----- Input for this task -----

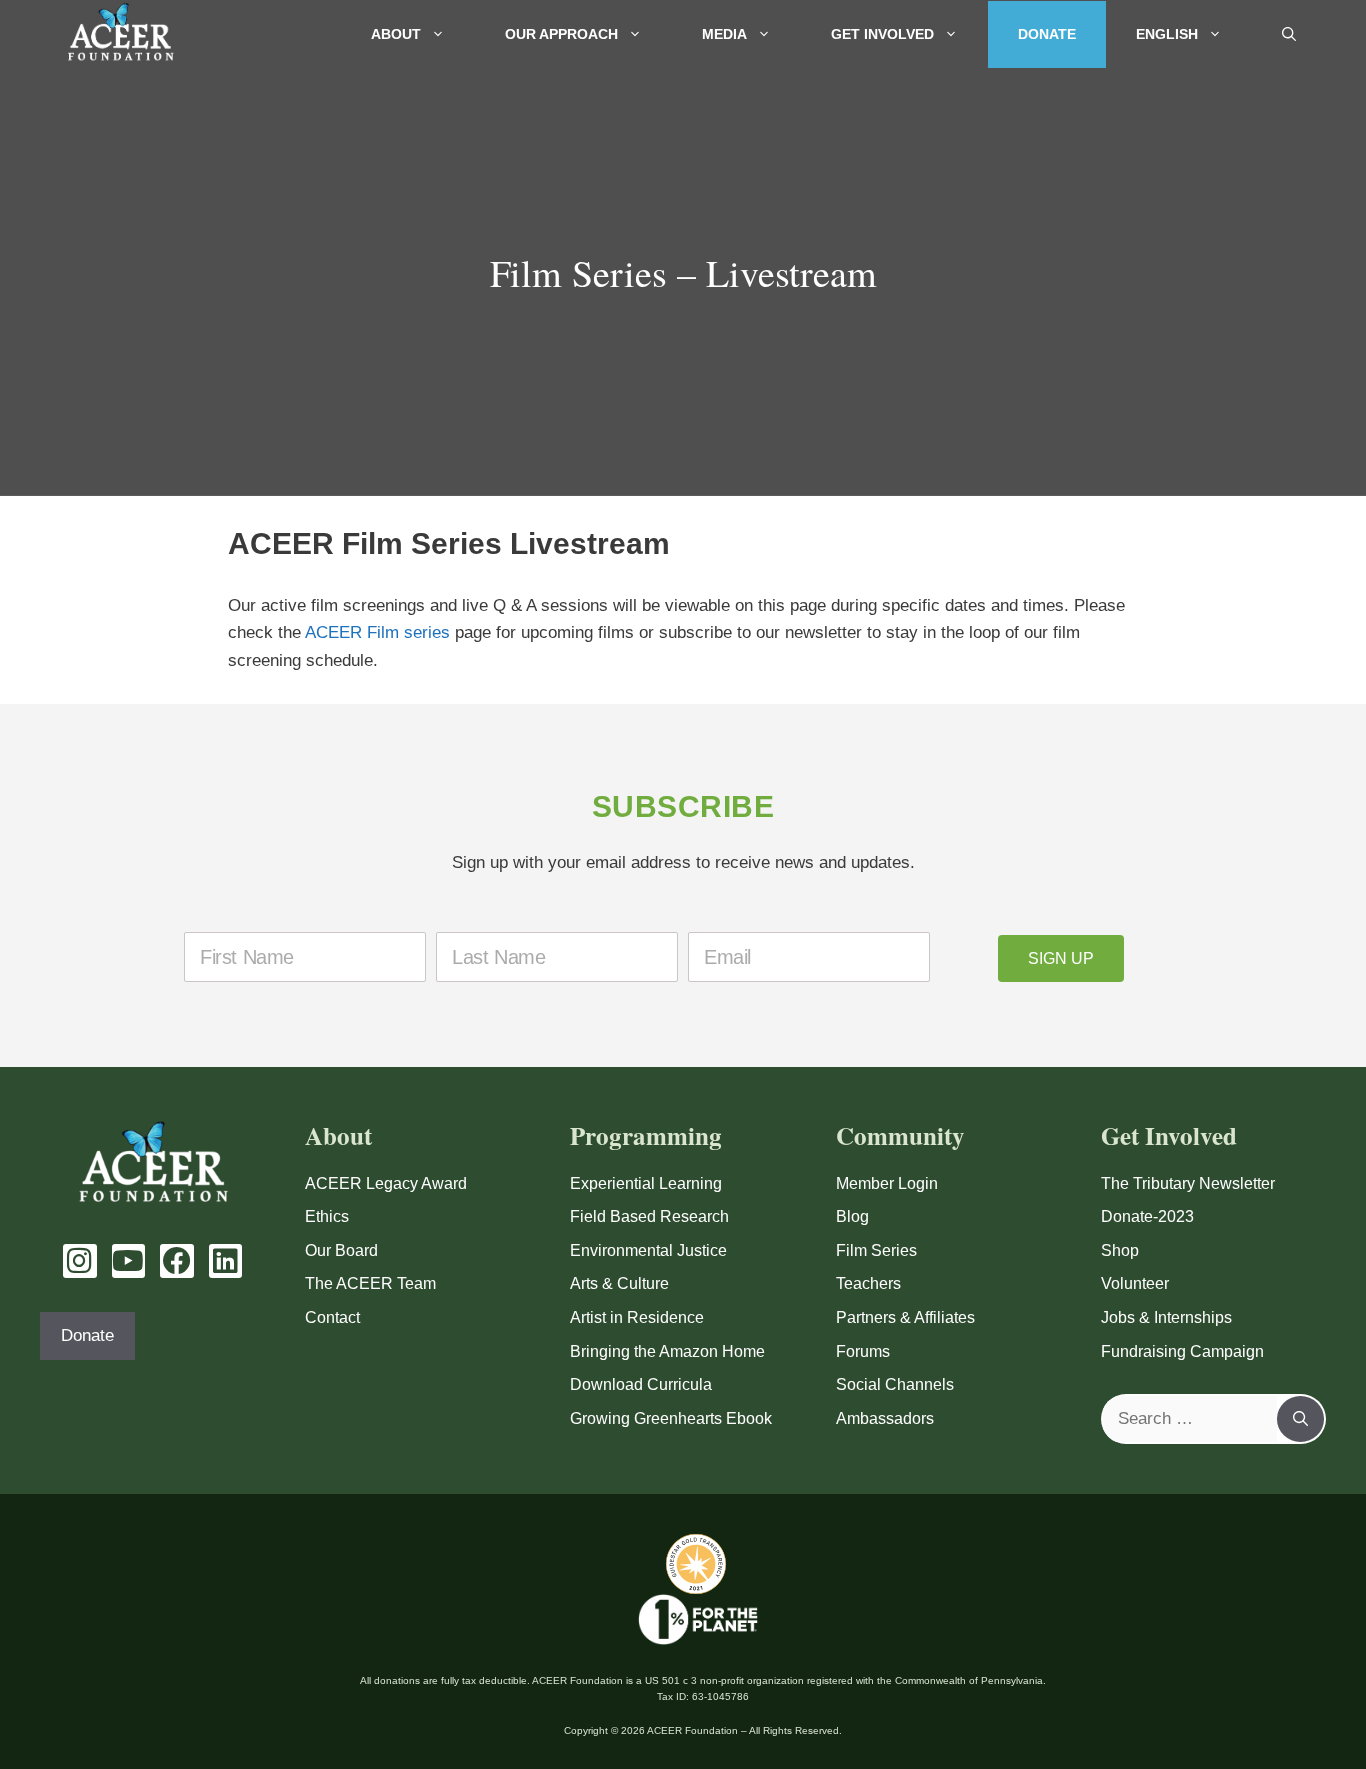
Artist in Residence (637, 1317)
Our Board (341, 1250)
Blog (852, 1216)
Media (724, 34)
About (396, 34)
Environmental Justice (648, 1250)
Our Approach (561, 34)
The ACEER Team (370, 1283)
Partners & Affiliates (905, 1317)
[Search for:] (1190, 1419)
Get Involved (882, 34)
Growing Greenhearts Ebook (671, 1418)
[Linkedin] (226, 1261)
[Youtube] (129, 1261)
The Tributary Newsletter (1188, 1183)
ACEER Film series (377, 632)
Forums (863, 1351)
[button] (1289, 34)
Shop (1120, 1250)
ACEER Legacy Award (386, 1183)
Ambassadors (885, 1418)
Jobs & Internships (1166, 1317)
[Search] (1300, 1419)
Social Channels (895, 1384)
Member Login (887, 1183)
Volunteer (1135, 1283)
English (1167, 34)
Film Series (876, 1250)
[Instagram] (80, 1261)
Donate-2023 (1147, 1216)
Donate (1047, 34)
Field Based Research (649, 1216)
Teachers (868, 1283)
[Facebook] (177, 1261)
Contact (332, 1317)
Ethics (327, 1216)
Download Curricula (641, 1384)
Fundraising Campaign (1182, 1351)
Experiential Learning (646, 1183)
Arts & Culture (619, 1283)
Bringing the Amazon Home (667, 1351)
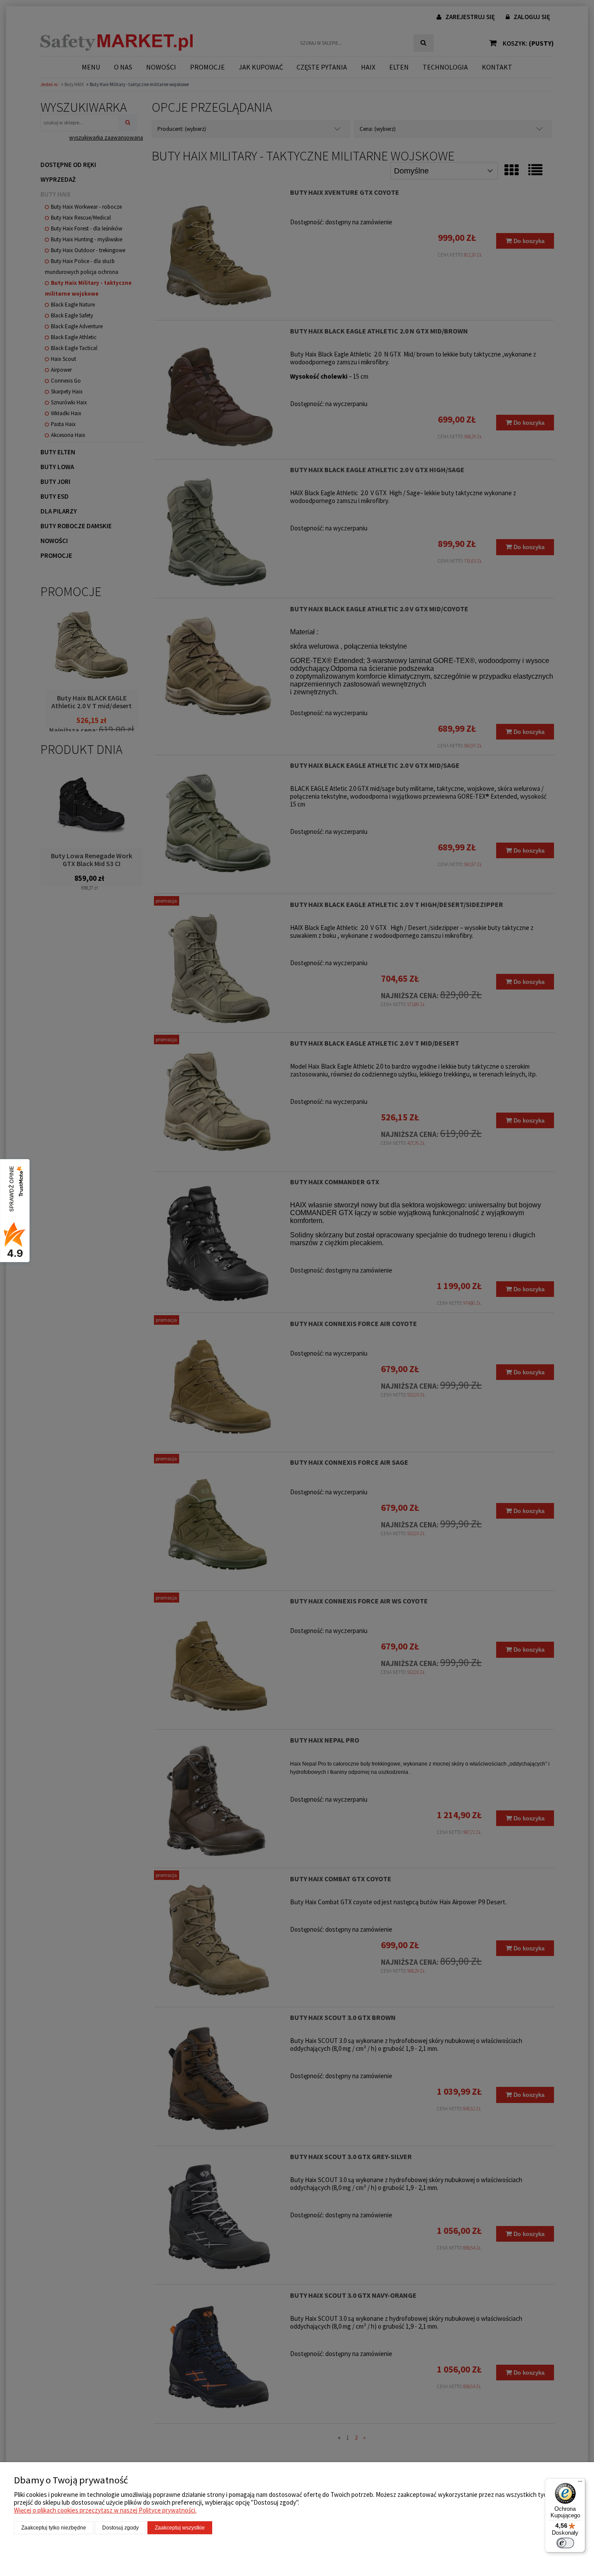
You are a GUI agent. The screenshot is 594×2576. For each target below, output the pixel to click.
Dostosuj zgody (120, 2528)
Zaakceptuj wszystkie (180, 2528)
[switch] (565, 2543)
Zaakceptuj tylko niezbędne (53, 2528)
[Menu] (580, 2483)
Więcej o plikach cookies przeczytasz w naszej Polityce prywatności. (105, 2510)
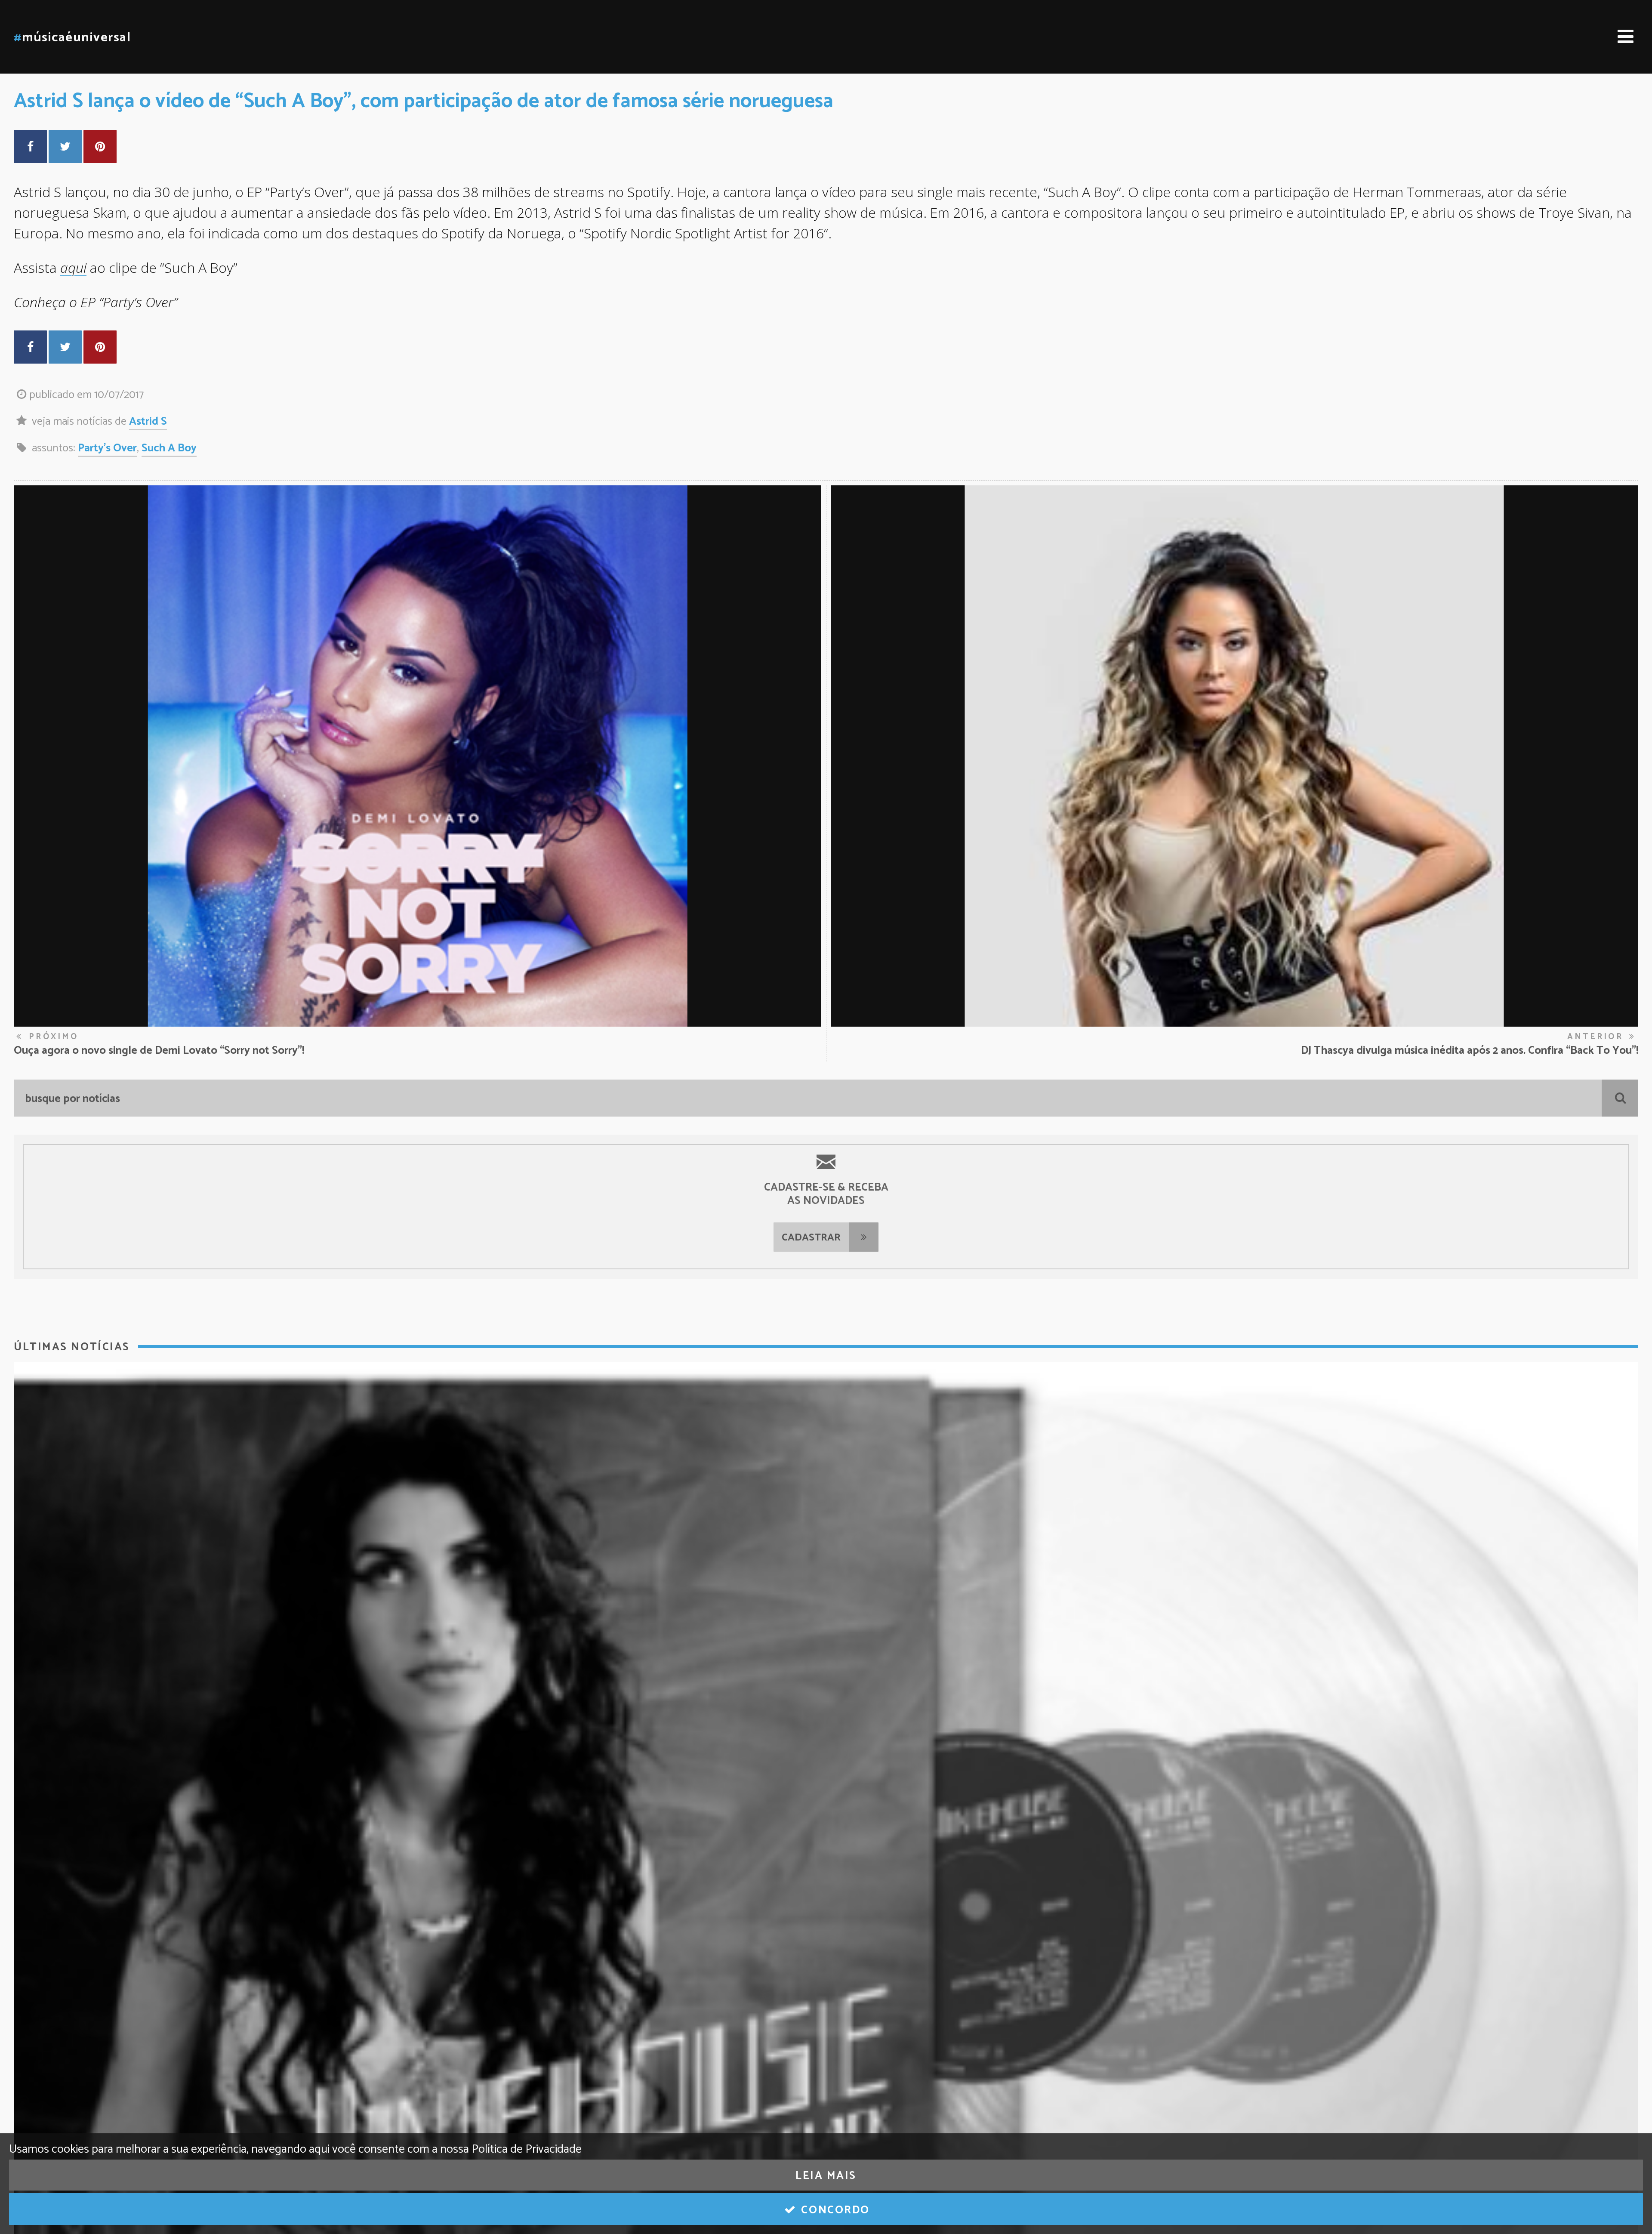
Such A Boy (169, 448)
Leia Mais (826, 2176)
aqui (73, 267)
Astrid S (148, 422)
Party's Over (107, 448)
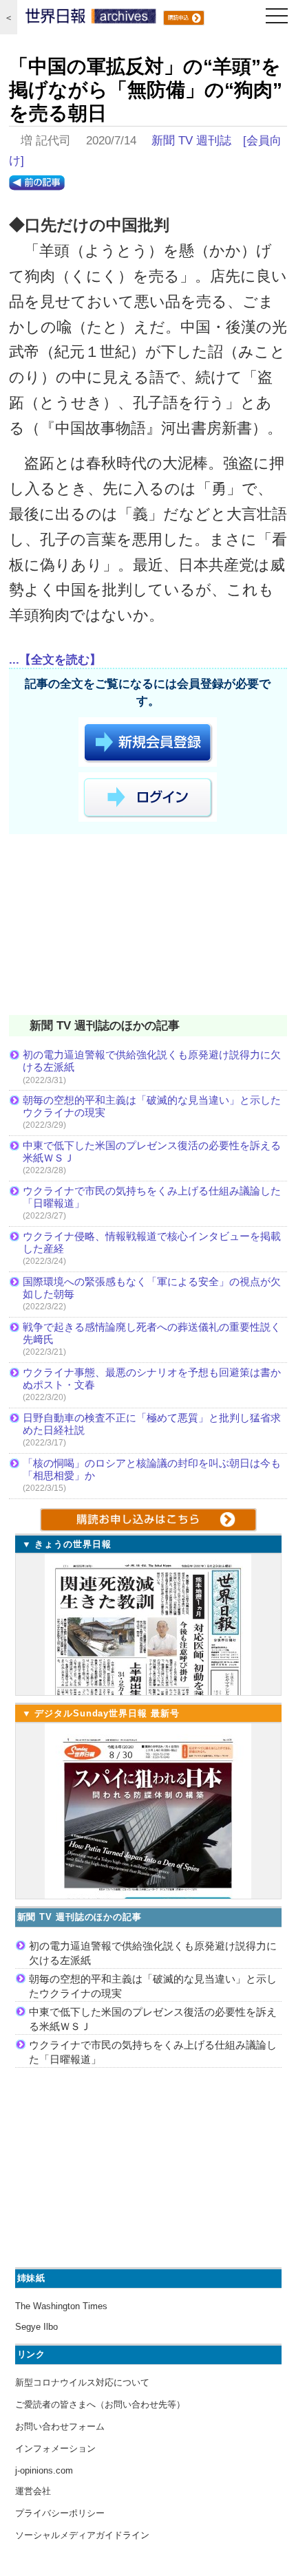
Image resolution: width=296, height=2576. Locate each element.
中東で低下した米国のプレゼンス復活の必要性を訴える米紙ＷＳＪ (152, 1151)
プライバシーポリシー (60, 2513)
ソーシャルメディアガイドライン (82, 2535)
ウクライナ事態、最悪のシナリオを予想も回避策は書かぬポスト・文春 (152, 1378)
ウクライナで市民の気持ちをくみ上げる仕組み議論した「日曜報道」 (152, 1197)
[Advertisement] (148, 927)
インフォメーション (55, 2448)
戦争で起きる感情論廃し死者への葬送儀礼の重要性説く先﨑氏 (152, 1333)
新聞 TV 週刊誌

-----

The expected output is each record, copied exactly, and nothing in place of the pictures.

Artist in Residence (637, 1317)
Our Board (341, 1250)
Blog (852, 1216)
Media (724, 34)
About (396, 34)
Environmental Justice (648, 1250)
Our Approach (561, 34)
The ACEER Team (370, 1283)
Partners & Affiliates (905, 1317)
[Search for:] (1190, 1419)
Get Involved (882, 34)
Growing Greenhearts Ebook (671, 1418)
[Linkedin] (226, 1261)
[Youtube] (129, 1261)
The Tributary Newsletter (1188, 1183)
ACEER Film series (377, 632)
Forums (863, 1351)
[button] (1289, 34)
Shop (1120, 1250)
ACEER Legacy Award (386, 1183)
Ambassadors (885, 1418)
Jobs & Internships (1166, 1317)
[Search] (1300, 1419)
Social Channels (895, 1384)
Member Login (887, 1183)
Volunteer (1135, 1283)
English (1167, 34)
Film Series (876, 1250)
[Instagram] (80, 1261)
Donate-2023 (1147, 1216)
Donate (1047, 34)
Field Based Research (649, 1216)
Teachers (868, 1283)
[Facebook] (177, 1261)
Contact (332, 1317)
Ethics (327, 1216)
Download Curricula (641, 1384)
Fundraising Campaign (1182, 1351)
Experiential Learning (646, 1183)
Arts & Culture (619, 1283)
Bringing the Amazon Home (667, 1351)
You are a GUI agent. The screenshot is 594×2576. For each target below, output the pixel to click.
Dostosuj zgody (120, 2528)
Zaakceptuj wszystkie (180, 2528)
[switch] (565, 2543)
Zaakceptuj tylko niezbędne (53, 2528)
[Menu] (580, 2483)
Więcej o plikach cookies przeczytasz w naszej Polityce prywatności. (105, 2510)
Such A Boy (169, 448)
Leia Mais (826, 2176)
aqui (73, 267)
Astrid S (148, 422)
Party's Over (107, 448)
Image resolution: width=296, height=2576. Locate each element.
中東で低下した米国のプレゼンス復活の必要性を訴える米紙ＷＳＪ (152, 1151)
プライバシーポリシー (60, 2513)
ソーシャルメディアガイドライン (82, 2535)
ウクライナ事態、最悪のシナリオを予想も回避策は書かぬポスト・文春 (152, 1378)
ウクライナで市民の気持ちをくみ上げる仕組み議論した「日曜報道」 (152, 1197)
[Advertisement] (148, 927)
インフォメーション (55, 2448)
戦争で起きる感情論廃し死者への葬送儀礼の重要性説く先﨑氏 (152, 1333)
新聞 TV 週刊誌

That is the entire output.